(Available data begins)

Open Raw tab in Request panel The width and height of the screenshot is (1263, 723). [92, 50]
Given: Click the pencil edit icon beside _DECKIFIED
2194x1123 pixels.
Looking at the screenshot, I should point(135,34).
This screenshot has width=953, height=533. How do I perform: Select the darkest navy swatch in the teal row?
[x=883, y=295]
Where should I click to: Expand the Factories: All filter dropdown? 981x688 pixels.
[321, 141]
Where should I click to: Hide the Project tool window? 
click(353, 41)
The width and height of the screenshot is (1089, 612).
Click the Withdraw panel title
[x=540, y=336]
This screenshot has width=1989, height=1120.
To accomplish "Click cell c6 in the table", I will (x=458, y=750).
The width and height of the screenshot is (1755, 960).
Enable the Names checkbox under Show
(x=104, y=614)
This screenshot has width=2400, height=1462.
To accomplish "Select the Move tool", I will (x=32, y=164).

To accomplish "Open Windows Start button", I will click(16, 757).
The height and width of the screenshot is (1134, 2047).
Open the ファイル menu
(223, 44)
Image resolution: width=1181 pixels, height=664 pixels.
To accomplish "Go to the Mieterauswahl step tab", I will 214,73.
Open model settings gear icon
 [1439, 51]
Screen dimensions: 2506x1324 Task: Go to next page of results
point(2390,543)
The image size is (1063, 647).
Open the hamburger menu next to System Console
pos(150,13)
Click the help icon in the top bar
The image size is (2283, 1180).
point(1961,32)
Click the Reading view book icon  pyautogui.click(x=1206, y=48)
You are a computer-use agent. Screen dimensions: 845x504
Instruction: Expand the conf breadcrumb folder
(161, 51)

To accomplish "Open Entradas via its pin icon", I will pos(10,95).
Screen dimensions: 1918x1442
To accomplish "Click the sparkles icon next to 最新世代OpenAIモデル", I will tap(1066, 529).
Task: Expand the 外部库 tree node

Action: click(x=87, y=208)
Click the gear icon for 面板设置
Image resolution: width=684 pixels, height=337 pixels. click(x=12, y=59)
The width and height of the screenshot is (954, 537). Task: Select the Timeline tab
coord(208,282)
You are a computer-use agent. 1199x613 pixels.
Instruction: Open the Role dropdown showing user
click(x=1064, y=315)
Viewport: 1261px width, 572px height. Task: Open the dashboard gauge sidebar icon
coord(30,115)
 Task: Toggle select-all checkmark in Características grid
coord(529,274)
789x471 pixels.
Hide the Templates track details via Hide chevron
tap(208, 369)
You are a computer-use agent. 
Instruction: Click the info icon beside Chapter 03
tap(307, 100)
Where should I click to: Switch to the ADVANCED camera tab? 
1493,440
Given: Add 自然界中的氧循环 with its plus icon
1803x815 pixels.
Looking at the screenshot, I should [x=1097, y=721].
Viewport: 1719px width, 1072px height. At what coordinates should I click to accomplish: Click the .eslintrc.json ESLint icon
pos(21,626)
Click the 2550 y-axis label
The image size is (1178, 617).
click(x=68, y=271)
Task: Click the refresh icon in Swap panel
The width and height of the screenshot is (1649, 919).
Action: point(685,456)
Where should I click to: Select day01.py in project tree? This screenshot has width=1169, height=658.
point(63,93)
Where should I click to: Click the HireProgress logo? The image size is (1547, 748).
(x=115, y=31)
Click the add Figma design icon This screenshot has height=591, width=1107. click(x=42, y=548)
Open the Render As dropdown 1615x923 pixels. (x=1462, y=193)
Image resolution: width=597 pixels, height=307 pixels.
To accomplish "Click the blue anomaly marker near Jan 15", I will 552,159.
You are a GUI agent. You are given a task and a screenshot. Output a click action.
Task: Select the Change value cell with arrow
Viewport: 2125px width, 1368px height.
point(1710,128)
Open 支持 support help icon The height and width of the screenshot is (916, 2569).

(Available data ends)

• **Problem to solve**: Exact copies of every record above are required.

• **Exercise result**:
Open Raw tab in Request panel The width and height of the screenshot is (1263, 723). [92, 50]
Given: Click the pencil edit icon beside _DECKIFIED
2194x1123 pixels.
Looking at the screenshot, I should point(135,34).
This screenshot has width=953, height=533. How do I perform: Select the darkest navy swatch in the teal row?
[x=883, y=295]
Where should I click to: Expand the Factories: All filter dropdown? 981x688 pixels.
[321, 141]
Where should I click to: Hide the Project tool window? 
click(353, 41)
The width and height of the screenshot is (1089, 612).
Click the Withdraw panel title
[x=540, y=336]
This screenshot has width=1989, height=1120.
To accomplish "Click cell c6 in the table", I will (x=458, y=750).
The width and height of the screenshot is (1755, 960).
Enable the Names checkbox under Show
(x=104, y=614)
This screenshot has width=2400, height=1462.
To accomplish "Select the Move tool", I will (x=32, y=164).

To accomplish "Open Windows Start button", I will click(16, 757).
The height and width of the screenshot is (1134, 2047).
Open the ファイル menu
(223, 44)
Image resolution: width=1181 pixels, height=664 pixels.
To accomplish "Go to the Mieterauswahl step tab", I will 214,73.
Open model settings gear icon
 [1439, 51]
Screen dimensions: 2506x1324 Task: Go to next page of results
point(2390,543)
The image size is (1063, 647).
Open the hamburger menu next to System Console
pos(150,13)
Click the help icon in the top bar
The image size is (2283, 1180).
point(1961,32)
Click the Reading view book icon  pyautogui.click(x=1206, y=48)
You are a computer-use agent. Screen dimensions: 845x504
Instruction: Expand the conf breadcrumb folder
(161, 51)

To accomplish "Open Entradas via its pin icon", I will pos(10,95).
Screen dimensions: 1918x1442
To accomplish "Click the sparkles icon next to 最新世代OpenAIモデル", I will tap(1066, 529).
Task: Expand the 外部库 tree node

Action: click(x=87, y=208)
Click the gear icon for 面板设置
Image resolution: width=684 pixels, height=337 pixels. click(x=12, y=59)
The width and height of the screenshot is (954, 537). Task: Select the Timeline tab
coord(208,282)
You are a computer-use agent. 1199x613 pixels.
Instruction: Open the Role dropdown showing user
click(x=1064, y=315)
Viewport: 1261px width, 572px height. Task: Open the dashboard gauge sidebar icon
coord(30,115)
 Task: Toggle select-all checkmark in Características grid
coord(529,274)
789x471 pixels.
Hide the Templates track details via Hide chevron
tap(208, 369)
You are a computer-use agent. 
Instruction: Click the info icon beside Chapter 03
tap(307, 100)
Where should I click to: Switch to the ADVANCED camera tab? 
1493,440
Given: Add 自然界中的氧循环 with its plus icon
1803x815 pixels.
Looking at the screenshot, I should [x=1097, y=721].
Viewport: 1719px width, 1072px height. At what coordinates should I click to accomplish: Click the .eslintrc.json ESLint icon
pos(21,626)
Click the 2550 y-axis label
The image size is (1178, 617).
click(x=68, y=271)
Task: Click the refresh icon in Swap panel
The width and height of the screenshot is (1649, 919).
Action: point(685,456)
Where should I click to: Select day01.py in project tree? This screenshot has width=1169, height=658.
point(63,93)
Where should I click to: Click the HireProgress logo? The image size is (1547, 748).
(x=115, y=31)
Click the add Figma design icon This screenshot has height=591, width=1107. click(x=42, y=548)
Open the Render As dropdown 1615x923 pixels. (x=1462, y=193)
Image resolution: width=597 pixels, height=307 pixels.
To accomplish "Click the blue anomaly marker near Jan 15", I will 552,159.
You are a GUI agent. You are given a task and a screenshot. Output a click action.
Task: Select the Change value cell with arrow
Viewport: 2125px width, 1368px height.
point(1710,128)
Open 支持 support help icon The height and width of the screenshot is (916, 2569).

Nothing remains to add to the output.